■ **EXERCISE AIM**: Duplicate every one of the following rows character for character, with no changes.

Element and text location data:
:::::

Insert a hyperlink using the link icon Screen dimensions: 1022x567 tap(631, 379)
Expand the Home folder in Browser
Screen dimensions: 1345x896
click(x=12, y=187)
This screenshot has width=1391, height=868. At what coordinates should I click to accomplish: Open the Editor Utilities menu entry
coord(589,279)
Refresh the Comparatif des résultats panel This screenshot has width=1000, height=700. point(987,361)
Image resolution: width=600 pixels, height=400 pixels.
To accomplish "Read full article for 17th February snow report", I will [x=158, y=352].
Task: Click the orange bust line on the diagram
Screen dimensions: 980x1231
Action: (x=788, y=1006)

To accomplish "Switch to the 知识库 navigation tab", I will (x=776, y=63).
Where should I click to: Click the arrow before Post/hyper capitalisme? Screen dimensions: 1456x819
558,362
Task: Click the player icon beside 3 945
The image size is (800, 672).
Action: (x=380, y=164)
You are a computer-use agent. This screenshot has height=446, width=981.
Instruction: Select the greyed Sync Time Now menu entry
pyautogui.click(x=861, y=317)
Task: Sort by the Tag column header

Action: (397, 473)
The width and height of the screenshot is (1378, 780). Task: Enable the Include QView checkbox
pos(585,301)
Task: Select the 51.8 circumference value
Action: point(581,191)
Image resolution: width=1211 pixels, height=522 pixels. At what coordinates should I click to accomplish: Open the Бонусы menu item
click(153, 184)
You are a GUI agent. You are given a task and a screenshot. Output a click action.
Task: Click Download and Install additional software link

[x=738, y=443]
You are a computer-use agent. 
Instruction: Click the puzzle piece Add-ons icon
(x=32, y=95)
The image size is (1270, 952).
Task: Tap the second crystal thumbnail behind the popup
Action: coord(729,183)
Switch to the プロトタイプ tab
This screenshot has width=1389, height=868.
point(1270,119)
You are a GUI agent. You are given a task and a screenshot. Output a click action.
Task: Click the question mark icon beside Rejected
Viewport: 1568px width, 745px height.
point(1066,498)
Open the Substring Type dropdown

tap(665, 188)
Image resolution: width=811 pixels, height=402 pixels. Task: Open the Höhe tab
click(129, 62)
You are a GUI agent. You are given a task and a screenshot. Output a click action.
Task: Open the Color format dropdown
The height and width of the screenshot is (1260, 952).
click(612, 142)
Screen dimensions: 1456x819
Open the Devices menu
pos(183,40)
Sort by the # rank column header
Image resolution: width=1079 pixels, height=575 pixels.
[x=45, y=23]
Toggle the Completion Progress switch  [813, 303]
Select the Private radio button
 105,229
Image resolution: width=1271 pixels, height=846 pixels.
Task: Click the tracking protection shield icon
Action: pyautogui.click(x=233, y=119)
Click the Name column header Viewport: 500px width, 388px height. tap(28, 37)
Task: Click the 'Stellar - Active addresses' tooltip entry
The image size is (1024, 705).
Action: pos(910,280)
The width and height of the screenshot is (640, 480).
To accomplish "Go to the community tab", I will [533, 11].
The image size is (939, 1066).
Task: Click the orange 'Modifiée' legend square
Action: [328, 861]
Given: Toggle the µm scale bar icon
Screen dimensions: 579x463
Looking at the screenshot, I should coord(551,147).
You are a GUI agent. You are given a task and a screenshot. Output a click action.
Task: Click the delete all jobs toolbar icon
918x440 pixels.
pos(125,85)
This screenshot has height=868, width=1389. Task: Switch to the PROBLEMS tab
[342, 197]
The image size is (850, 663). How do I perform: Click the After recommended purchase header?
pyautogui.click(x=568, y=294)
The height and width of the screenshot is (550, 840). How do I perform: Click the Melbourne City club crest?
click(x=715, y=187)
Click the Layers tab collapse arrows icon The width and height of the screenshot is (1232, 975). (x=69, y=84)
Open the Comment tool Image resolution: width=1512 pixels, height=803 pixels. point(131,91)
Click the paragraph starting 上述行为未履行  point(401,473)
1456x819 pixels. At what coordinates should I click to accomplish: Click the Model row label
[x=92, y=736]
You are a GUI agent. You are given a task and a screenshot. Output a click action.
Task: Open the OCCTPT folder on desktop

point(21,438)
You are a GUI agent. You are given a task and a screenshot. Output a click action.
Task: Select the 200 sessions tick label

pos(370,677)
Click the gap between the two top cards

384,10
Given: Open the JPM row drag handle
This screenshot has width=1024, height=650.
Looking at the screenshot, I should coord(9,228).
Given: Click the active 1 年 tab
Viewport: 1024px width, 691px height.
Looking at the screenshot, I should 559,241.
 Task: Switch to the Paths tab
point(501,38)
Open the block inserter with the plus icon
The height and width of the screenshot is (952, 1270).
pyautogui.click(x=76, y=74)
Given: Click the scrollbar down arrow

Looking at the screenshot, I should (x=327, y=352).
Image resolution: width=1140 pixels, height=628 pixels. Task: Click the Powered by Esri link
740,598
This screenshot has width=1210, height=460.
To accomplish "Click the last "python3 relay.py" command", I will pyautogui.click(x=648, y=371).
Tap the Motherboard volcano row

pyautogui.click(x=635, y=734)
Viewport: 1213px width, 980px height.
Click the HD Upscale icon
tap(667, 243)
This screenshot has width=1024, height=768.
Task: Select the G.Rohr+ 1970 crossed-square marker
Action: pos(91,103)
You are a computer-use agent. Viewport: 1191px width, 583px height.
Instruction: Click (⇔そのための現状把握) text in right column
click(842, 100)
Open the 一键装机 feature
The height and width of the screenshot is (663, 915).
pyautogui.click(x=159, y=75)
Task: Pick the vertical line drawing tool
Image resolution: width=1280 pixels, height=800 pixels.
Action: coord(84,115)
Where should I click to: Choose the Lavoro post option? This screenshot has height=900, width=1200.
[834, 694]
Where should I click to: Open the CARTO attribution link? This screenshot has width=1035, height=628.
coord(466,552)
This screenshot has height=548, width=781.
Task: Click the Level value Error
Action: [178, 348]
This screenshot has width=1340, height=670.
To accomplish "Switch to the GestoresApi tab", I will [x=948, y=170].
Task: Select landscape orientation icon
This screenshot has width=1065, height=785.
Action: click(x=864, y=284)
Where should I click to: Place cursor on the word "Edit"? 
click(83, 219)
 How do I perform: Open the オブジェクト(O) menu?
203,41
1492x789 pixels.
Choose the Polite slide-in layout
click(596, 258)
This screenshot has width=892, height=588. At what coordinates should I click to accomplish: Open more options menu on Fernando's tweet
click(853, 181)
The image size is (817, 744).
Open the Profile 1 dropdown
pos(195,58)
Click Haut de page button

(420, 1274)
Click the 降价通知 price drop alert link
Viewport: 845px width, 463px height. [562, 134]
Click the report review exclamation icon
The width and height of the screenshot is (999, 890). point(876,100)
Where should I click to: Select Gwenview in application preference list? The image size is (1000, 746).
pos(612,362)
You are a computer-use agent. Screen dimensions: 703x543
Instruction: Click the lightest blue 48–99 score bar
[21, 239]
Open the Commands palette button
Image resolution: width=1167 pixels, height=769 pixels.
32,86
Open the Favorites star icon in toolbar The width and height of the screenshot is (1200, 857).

:::::

■ **RESPONSE TO THE TASK**:
Insert a hyperlink using the link icon Screen dimensions: 1022x567 tap(631, 379)
Expand the Home folder in Browser
Screen dimensions: 1345x896
click(x=12, y=187)
This screenshot has width=1391, height=868. At what coordinates should I click to accomplish: Open the Editor Utilities menu entry
coord(589,279)
Refresh the Comparatif des résultats panel This screenshot has width=1000, height=700. point(987,361)
Image resolution: width=600 pixels, height=400 pixels.
To accomplish "Read full article for 17th February snow report", I will [x=158, y=352].
Task: Click the orange bust line on the diagram
Screen dimensions: 980x1231
Action: (x=788, y=1006)

To accomplish "Switch to the 知识库 navigation tab", I will (x=776, y=63).
Where should I click to: Click the arrow before Post/hyper capitalisme? Screen dimensions: 1456x819
558,362
Task: Click the player icon beside 3 945
The image size is (800, 672).
Action: (x=380, y=164)
You are a computer-use agent. This screenshot has height=446, width=981.
Instruction: Select the greyed Sync Time Now menu entry
pyautogui.click(x=861, y=317)
Task: Sort by the Tag column header

Action: (397, 473)
The width and height of the screenshot is (1378, 780). Task: Enable the Include QView checkbox
pos(585,301)
Task: Select the 51.8 circumference value
Action: point(581,191)
Image resolution: width=1211 pixels, height=522 pixels. At what coordinates should I click to accomplish: Open the Бонусы menu item
click(153, 184)
You are a GUI agent. You are given a task and a screenshot. Output a click action.
Task: Click Download and Install additional software link

[x=738, y=443]
You are a computer-use agent. 
Instruction: Click the puzzle piece Add-ons icon
(x=32, y=95)
The image size is (1270, 952).
Task: Tap the second crystal thumbnail behind the popup
Action: coord(729,183)
Switch to the プロトタイプ tab
This screenshot has width=1389, height=868.
point(1270,119)
You are a GUI agent. You are given a task and a screenshot. Output a click action.
Task: Click the question mark icon beside Rejected
Viewport: 1568px width, 745px height.
point(1066,498)
Open the Substring Type dropdown

tap(665, 188)
Image resolution: width=811 pixels, height=402 pixels. Task: Open the Höhe tab
click(129, 62)
You are a GUI agent. You are given a task and a screenshot. Output a click action.
Task: Open the Color format dropdown
The height and width of the screenshot is (1260, 952).
click(612, 142)
Screen dimensions: 1456x819
Open the Devices menu
pos(183,40)
Sort by the # rank column header
Image resolution: width=1079 pixels, height=575 pixels.
[x=45, y=23]
Toggle the Completion Progress switch  [813, 303]
Select the Private radio button
 105,229
Image resolution: width=1271 pixels, height=846 pixels.
Task: Click the tracking protection shield icon
Action: pyautogui.click(x=233, y=119)
Click the Name column header Viewport: 500px width, 388px height. tap(28, 37)
Task: Click the 'Stellar - Active addresses' tooltip entry
The image size is (1024, 705).
Action: pos(910,280)
The width and height of the screenshot is (640, 480).
To accomplish "Go to the community tab", I will [533, 11].
The image size is (939, 1066).
Task: Click the orange 'Modifiée' legend square
Action: [328, 861]
Given: Toggle the µm scale bar icon
Screen dimensions: 579x463
Looking at the screenshot, I should coord(551,147).
You are a GUI agent. You are given a task and a screenshot. Output a click action.
Task: Click the delete all jobs toolbar icon
918x440 pixels.
pos(125,85)
This screenshot has height=868, width=1389. Task: Switch to the PROBLEMS tab
[342, 197]
The image size is (850, 663). How do I perform: Click the After recommended purchase header?
pyautogui.click(x=568, y=294)
The height and width of the screenshot is (550, 840). How do I perform: Click the Melbourne City club crest?
click(x=715, y=187)
Click the Layers tab collapse arrows icon The width and height of the screenshot is (1232, 975). (x=69, y=84)
Open the Comment tool Image resolution: width=1512 pixels, height=803 pixels. point(131,91)
Click the paragraph starting 上述行为未履行  point(401,473)
1456x819 pixels. At what coordinates should I click to accomplish: Click the Model row label
[x=92, y=736]
You are a GUI agent. You are given a task and a screenshot. Output a click action.
Task: Open the OCCTPT folder on desktop

point(21,438)
You are a GUI agent. You are given a task and a screenshot. Output a click action.
Task: Select the 200 sessions tick label

pos(370,677)
Click the gap between the two top cards

384,10
Given: Open the JPM row drag handle
This screenshot has width=1024, height=650.
Looking at the screenshot, I should coord(9,228).
Given: Click the active 1 年 tab
Viewport: 1024px width, 691px height.
Looking at the screenshot, I should 559,241.
 Task: Switch to the Paths tab
point(501,38)
Open the block inserter with the plus icon
The height and width of the screenshot is (952, 1270).
pyautogui.click(x=76, y=74)
Given: Click the scrollbar down arrow

Looking at the screenshot, I should (x=327, y=352).
Image resolution: width=1140 pixels, height=628 pixels. Task: Click the Powered by Esri link
740,598
This screenshot has width=1210, height=460.
To accomplish "Click the last "python3 relay.py" command", I will pyautogui.click(x=648, y=371).
Tap the Motherboard volcano row

pyautogui.click(x=635, y=734)
Viewport: 1213px width, 980px height.
Click the HD Upscale icon
tap(667, 243)
This screenshot has width=1024, height=768.
Task: Select the G.Rohr+ 1970 crossed-square marker
Action: pos(91,103)
You are a computer-use agent. Viewport: 1191px width, 583px height.
Instruction: Click (⇔そのための現状把握) text in right column
click(842, 100)
Open the 一键装机 feature
The height and width of the screenshot is (663, 915).
pyautogui.click(x=159, y=75)
Task: Pick the vertical line drawing tool
Image resolution: width=1280 pixels, height=800 pixels.
Action: coord(84,115)
Where should I click to: Choose the Lavoro post option? This screenshot has height=900, width=1200.
[834, 694]
Where should I click to: Open the CARTO attribution link? This screenshot has width=1035, height=628.
coord(466,552)
This screenshot has height=548, width=781.
Task: Click the Level value Error
Action: [178, 348]
This screenshot has width=1340, height=670.
To accomplish "Switch to the GestoresApi tab", I will [x=948, y=170].
Task: Select landscape orientation icon
This screenshot has width=1065, height=785.
Action: click(x=864, y=284)
Where should I click to: Place cursor on the word "Edit"? 
click(83, 219)
 How do I perform: Open the オブジェクト(O) menu?
203,41
1492x789 pixels.
Choose the Polite slide-in layout
click(596, 258)
This screenshot has width=892, height=588. At what coordinates should I click to accomplish: Open more options menu on Fernando's tweet
click(853, 181)
The image size is (817, 744).
Open the Profile 1 dropdown
pos(195,58)
Click Haut de page button

(420, 1274)
Click the 降价通知 price drop alert link
Viewport: 845px width, 463px height. [562, 134]
Click the report review exclamation icon
The width and height of the screenshot is (999, 890). point(876,100)
Where should I click to: Select Gwenview in application preference list? The image size is (1000, 746).
pos(612,362)
You are a computer-use agent. Screen dimensions: 703x543
Instruction: Click the lightest blue 48–99 score bar
[21, 239]
Open the Commands palette button
Image resolution: width=1167 pixels, height=769 pixels.
32,86
Open the Favorites star icon in toolbar The width and height of the screenshot is (1200, 857).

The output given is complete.